Leveraging a One-Participant 401(k)
With side hustle income over $1,000 per month, you may choose to incorporate or work under a sole proprietorship. One of the many benefits of working under this legal title is the ability to open a One-Participant 401(k), also known as the Solo 401(k). The Solo 401(k) is perfect for maximizing the value of your side hustle earnings. It has higher contribution limits than the traditional IRA, while still allowing you to save for retirement with tax-free contributions. Solo 401(k) plans are perfectly designed for the side hustle, as they can only be utilized by business owners without employees. The Solo plan, much like the traditional 401(k) you may have at your full time job, allows for a tax advantaged retirement savings account. Unlike the traditional plan, Solos can be self directed, meaning you do not have to pick your investments from a limited list given to you by your plan director.
The Solo plan allows you to seize any investment opportunity, including real estate, while expenses or income related to the investments will be paid or received through the plan. You can even deduct your contributions to your plan from any taxable income your side hustle generates. The Solo plan also provides an efficient means of sharing and saving the profits from your business with yourself, profit sharing contributions can be made up to 25% of your salary. Salary deferral contributions can be made up to 100% of salary or $18,000. After the age of 50, salary deferrals can be up to $24,000. Total combined contributions for fiscal year 2017 can be up to $54,000 and $60,0000 if you are age 50 or older. A traditional IRA only allows a maximum contribution of $5,500 over the same time period.The staggering discrepancy makes it clear why the solo 401(k) can be advantageous. Keep in mind that if you have a 401(k) at your full time job the contribution limit between both your plans cannot exceed $54,000 including company contributions, while your personal deferral can not exceed the $18,000 and $24,000 limits referenced earlier. It is worth noting that if you are contributing the combined maximum each year, you are probably ahead of the curve in terms of retirement savings.

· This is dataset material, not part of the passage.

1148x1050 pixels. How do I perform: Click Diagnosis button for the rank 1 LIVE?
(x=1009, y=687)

Contributing the Right Amount
With such large contribution limits there could be a risk of putting too much money away, so if you underestimate the capital requirements for your side hustle or personal life and need a loan to finance your activity, the Solo plan allows for this. You are able to draw a personal loan of up to $50,000 or 50% of your account balance if you meet certain requirements. The loan can be used in any manner you choose, from personal investments to business purchases. The flexibility provided from a self-directed Solo plan is perfect for individuals who have the time, and want to put in the effort to make the important decisions regarding their investment management. Please consult a tax or financial advisor before taking any loans as they are not the cheapest way to access money.

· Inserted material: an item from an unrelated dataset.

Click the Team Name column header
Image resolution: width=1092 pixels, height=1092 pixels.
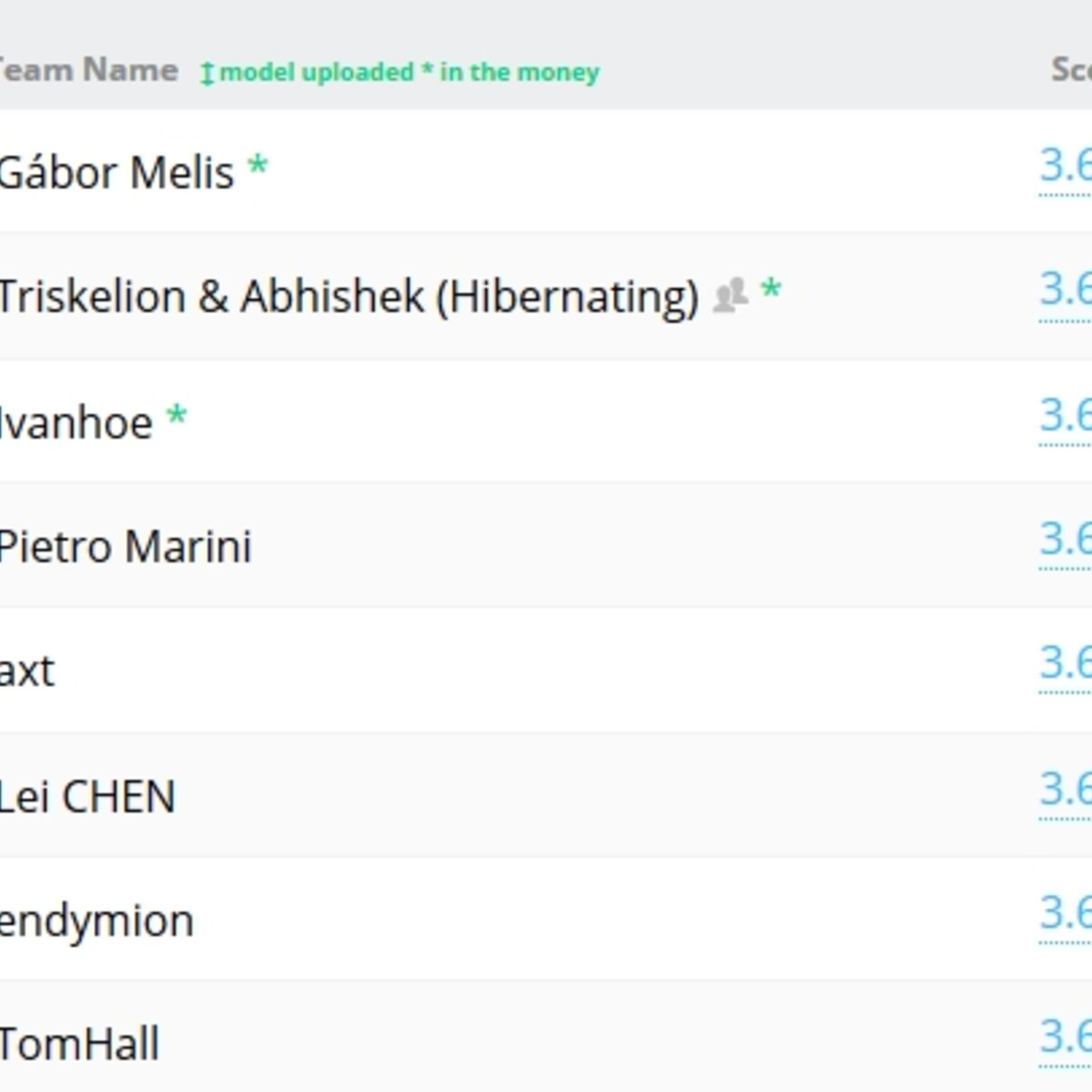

For individuals who do not wish to spend their time on money management, but rather focus on their job and their freelance efforts, Solo plans do not need to be self-directed. Just like the traditional 401(k), Solo plans can be managed by a plan advisor. For most people this is the preferred choice, as finding a healthy balance between your side hustle, personal life, full time job, 401(k) investment research, and portfolio management can become an unsustainable act. These advisor-based accounts have more limited investment options, however the options are already carefully vetted and selectively chosen by certified investment professionals.
Next Steps
If you are planning for retirement and love to work a side hustle, it is certainly worth considering opening a Solo 401(k) plan over the traditional Roth IRA plan. With higher contribution limits, more optionality in investments, and the liquidity from personal loans, the Solo 401(k) should be a strong candidate in your search for a retirement plan. As with all retirement products, it is best to consult with a tax advisor and a fiduciary financial advisor to understand all the nuances and determine which plan is best for you.
If this is something that interests you, the first step would be to contact an attorney or check out your state’s division of corporations.
If you are already incorporated, you can talk to your financial institution about opening a solo 401(k).